Written problem |
Starting with the first line of the items and going on through the line with "coord(326,832)", repeat every line word for word, including that last one.
|---|
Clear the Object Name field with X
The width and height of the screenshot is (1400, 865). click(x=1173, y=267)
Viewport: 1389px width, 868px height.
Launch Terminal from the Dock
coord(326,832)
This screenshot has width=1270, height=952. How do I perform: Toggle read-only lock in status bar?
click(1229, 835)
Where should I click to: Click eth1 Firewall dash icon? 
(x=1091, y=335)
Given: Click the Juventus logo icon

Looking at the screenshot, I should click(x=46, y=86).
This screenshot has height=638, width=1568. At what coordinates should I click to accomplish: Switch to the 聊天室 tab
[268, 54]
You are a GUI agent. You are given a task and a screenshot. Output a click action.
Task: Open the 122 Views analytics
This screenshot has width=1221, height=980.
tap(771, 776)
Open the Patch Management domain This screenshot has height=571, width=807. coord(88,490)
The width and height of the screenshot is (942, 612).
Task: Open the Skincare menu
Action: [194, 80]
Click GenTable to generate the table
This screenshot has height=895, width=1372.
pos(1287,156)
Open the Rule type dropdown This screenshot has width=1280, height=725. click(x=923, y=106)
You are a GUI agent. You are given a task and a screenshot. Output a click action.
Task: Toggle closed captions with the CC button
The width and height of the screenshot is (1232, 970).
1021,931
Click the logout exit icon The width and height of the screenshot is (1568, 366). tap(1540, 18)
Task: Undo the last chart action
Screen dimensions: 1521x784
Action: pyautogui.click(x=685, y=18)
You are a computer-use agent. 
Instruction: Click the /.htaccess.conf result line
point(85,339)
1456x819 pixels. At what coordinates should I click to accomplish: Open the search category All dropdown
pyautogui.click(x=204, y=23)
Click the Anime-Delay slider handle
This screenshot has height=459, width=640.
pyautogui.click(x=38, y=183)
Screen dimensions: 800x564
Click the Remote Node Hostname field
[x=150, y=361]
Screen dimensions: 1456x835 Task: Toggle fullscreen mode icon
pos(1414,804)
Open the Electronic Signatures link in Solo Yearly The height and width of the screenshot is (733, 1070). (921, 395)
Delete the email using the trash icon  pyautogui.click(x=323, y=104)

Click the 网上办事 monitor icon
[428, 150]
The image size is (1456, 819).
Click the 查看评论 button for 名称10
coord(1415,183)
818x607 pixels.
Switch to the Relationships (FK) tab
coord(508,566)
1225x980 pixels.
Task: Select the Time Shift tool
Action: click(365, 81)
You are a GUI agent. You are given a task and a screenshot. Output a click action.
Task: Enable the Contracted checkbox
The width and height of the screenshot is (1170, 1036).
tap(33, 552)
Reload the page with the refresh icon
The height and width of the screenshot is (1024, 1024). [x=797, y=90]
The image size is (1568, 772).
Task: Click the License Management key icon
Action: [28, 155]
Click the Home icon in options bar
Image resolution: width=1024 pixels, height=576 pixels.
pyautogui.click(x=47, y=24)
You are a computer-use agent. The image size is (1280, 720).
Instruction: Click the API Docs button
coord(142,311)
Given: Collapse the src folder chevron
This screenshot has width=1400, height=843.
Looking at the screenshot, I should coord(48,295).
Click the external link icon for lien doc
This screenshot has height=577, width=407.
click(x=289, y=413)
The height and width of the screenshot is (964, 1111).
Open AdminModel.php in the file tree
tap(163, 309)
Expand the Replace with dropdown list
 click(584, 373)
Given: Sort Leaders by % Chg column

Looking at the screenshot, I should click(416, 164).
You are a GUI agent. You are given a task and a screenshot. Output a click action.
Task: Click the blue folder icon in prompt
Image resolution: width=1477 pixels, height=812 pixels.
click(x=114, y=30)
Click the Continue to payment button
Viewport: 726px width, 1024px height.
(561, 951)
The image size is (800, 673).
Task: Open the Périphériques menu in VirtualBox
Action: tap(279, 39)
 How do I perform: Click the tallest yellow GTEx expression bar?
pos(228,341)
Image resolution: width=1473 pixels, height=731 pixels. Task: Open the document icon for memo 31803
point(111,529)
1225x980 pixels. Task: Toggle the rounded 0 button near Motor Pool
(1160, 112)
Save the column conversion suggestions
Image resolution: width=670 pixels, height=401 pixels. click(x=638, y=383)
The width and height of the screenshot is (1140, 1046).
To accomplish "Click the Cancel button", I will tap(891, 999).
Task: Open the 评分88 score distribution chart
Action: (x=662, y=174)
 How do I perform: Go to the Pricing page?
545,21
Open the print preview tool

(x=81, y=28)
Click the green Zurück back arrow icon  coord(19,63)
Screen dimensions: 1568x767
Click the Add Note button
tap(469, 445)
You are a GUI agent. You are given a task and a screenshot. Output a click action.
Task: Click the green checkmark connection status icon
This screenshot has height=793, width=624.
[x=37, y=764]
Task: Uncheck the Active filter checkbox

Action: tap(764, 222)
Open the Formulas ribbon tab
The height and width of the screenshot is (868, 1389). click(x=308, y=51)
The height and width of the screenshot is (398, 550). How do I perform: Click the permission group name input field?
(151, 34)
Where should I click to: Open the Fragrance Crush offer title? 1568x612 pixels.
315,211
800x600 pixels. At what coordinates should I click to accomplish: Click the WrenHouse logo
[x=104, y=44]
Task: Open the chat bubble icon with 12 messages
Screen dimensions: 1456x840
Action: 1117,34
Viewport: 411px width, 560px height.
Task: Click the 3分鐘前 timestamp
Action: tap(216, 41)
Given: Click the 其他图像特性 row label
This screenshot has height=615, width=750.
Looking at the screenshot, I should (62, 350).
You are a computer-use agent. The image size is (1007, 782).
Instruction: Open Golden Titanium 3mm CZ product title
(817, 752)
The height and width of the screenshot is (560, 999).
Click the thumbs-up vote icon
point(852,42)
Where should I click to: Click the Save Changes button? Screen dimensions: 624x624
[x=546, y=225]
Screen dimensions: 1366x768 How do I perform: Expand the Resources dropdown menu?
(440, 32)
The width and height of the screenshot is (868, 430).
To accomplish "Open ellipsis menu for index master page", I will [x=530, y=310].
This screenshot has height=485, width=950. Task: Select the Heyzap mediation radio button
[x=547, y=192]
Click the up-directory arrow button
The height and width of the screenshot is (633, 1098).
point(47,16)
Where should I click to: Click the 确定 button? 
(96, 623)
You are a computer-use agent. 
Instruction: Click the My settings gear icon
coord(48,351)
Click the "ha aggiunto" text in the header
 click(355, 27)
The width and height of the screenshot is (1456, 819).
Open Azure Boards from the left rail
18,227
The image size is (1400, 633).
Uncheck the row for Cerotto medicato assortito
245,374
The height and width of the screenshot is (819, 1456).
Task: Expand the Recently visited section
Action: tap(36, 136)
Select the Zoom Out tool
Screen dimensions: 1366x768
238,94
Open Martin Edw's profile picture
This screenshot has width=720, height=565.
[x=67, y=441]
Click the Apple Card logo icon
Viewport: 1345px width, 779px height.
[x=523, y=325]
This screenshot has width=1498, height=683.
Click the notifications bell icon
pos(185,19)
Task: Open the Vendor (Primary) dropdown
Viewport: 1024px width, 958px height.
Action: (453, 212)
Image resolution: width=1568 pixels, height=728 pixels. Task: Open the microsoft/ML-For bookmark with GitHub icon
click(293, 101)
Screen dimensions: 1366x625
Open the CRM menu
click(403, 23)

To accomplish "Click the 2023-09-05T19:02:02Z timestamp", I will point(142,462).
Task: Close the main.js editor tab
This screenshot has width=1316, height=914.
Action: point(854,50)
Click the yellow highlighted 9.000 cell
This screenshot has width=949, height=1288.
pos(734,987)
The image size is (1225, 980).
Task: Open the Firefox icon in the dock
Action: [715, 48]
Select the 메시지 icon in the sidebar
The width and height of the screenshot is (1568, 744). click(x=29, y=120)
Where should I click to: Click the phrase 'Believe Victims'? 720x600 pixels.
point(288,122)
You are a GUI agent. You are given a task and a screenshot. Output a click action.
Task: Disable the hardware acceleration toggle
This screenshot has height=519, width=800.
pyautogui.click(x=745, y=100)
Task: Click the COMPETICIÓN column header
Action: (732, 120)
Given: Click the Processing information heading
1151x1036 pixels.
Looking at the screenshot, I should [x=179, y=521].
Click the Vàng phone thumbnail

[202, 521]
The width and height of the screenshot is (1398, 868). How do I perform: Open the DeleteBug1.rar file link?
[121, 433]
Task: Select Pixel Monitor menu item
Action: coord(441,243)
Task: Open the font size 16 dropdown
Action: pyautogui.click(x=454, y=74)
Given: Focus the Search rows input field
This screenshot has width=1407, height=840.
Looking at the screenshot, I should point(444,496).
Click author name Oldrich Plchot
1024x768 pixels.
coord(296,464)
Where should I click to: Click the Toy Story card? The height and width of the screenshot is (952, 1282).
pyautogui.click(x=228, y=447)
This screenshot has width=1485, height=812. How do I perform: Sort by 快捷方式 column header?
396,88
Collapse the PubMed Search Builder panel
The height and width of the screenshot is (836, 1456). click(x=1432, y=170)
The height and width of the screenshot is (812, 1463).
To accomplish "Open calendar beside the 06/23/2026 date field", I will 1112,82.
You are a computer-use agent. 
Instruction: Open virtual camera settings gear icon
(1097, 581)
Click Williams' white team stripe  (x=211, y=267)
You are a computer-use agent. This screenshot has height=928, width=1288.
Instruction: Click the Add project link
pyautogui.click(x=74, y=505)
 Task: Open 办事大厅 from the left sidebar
|---|
Expected output |
Clear the Object Name field with X
The width and height of the screenshot is (1400, 865). click(x=1173, y=267)
Viewport: 1389px width, 868px height.
Launch Terminal from the Dock
coord(326,832)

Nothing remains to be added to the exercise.